[Opening PAGE EXCERPT section]

Runcie Chidebe: This is one of my most important studies

Runcie Chidebe, Executive Director at Project PINK BLUE, recently posted on LinkedIn:

“As a patient advocate, this is one of my most important studies. It was a great opportunity for my team and me to explore and uplift the Cancer Patient Voices that are hugely neglected in Africa. I am so excited about this study. Please click here for the full paper or read my summary:

1. In this study, we found that some breast cancer survivors are “carrying their breast cancer alone” and never disclosed their diagnosis to their husbands.
One of the patients said: “It’s traumatizing for me that I lived all my life like a child… I haven’t been able to tell any single member of my family, not even my husband that I have this [breast cancer]. It’s so traumatizing. I am carrying this [breast cancer] all alone. With the little money I have, I cannot even ask for help because if I say it to them, honestly, they will be dead before I die”.

[Closing PAGE EXCERPT section]
[Opening INPUT DATA section]

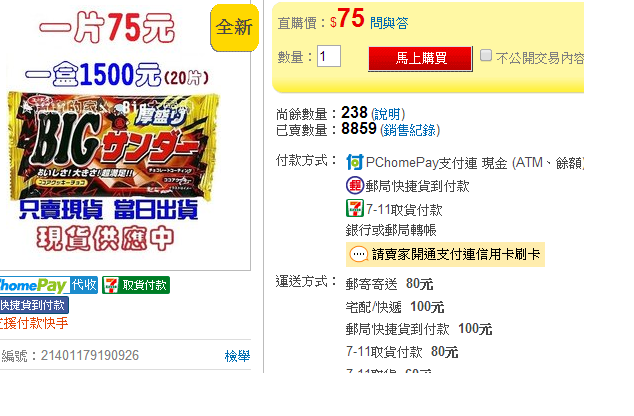Click the PChomePay支付連 payment method text
634x416 pixels.
422,163
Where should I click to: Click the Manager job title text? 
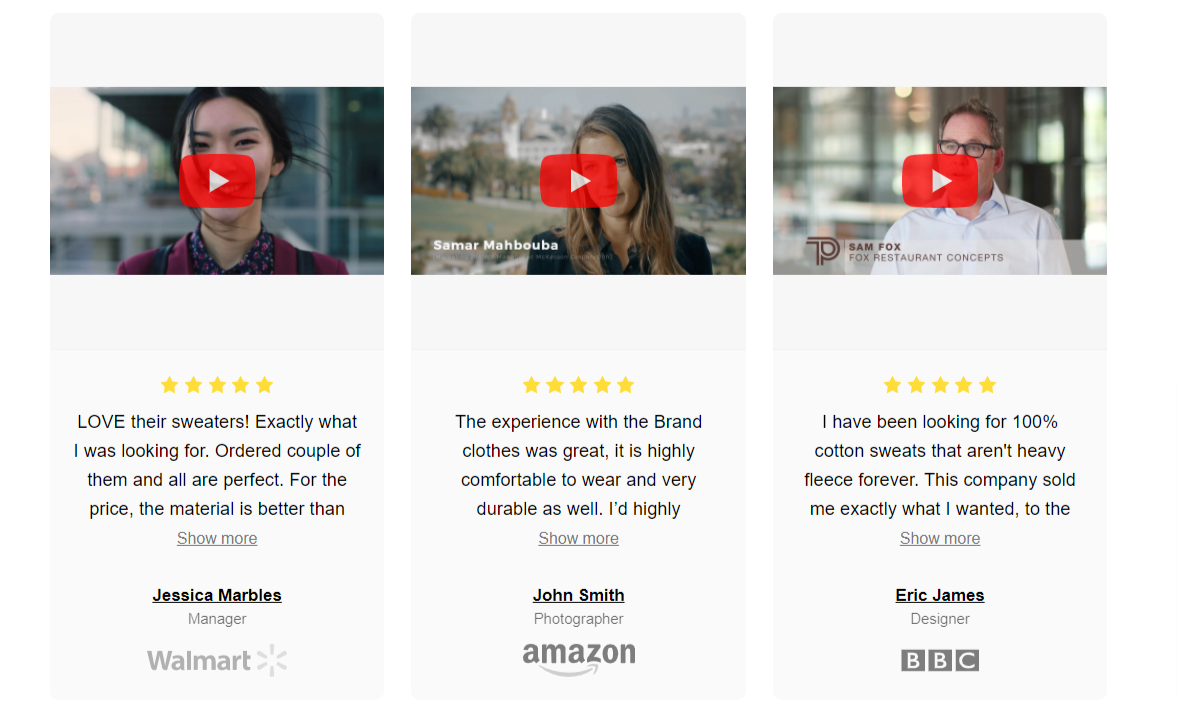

[Closing INPUT DATA section]

_REQUIRED WORK_:
Reproduce the passage of the breast cancer study post between "Runcie Chidebe, Executive" and "to their husbands.", inclusive.

_ANSWER BELOW_:
Runcie Chidebe, Executive Director at Project PINK BLUE, recently posted on LinkedIn:

“As a patient advocate, this is one of my most important studies. It was a great opportunity for my team and me to explore and uplift the Cancer Patient Voices that are hugely neglected in Africa. I am so excited about this study. Please click here for the full paper or read my summary:

1. In this study, we found that some breast cancer survivors are “carrying their breast cancer alone” and never disclosed their diagnosis to their husbands.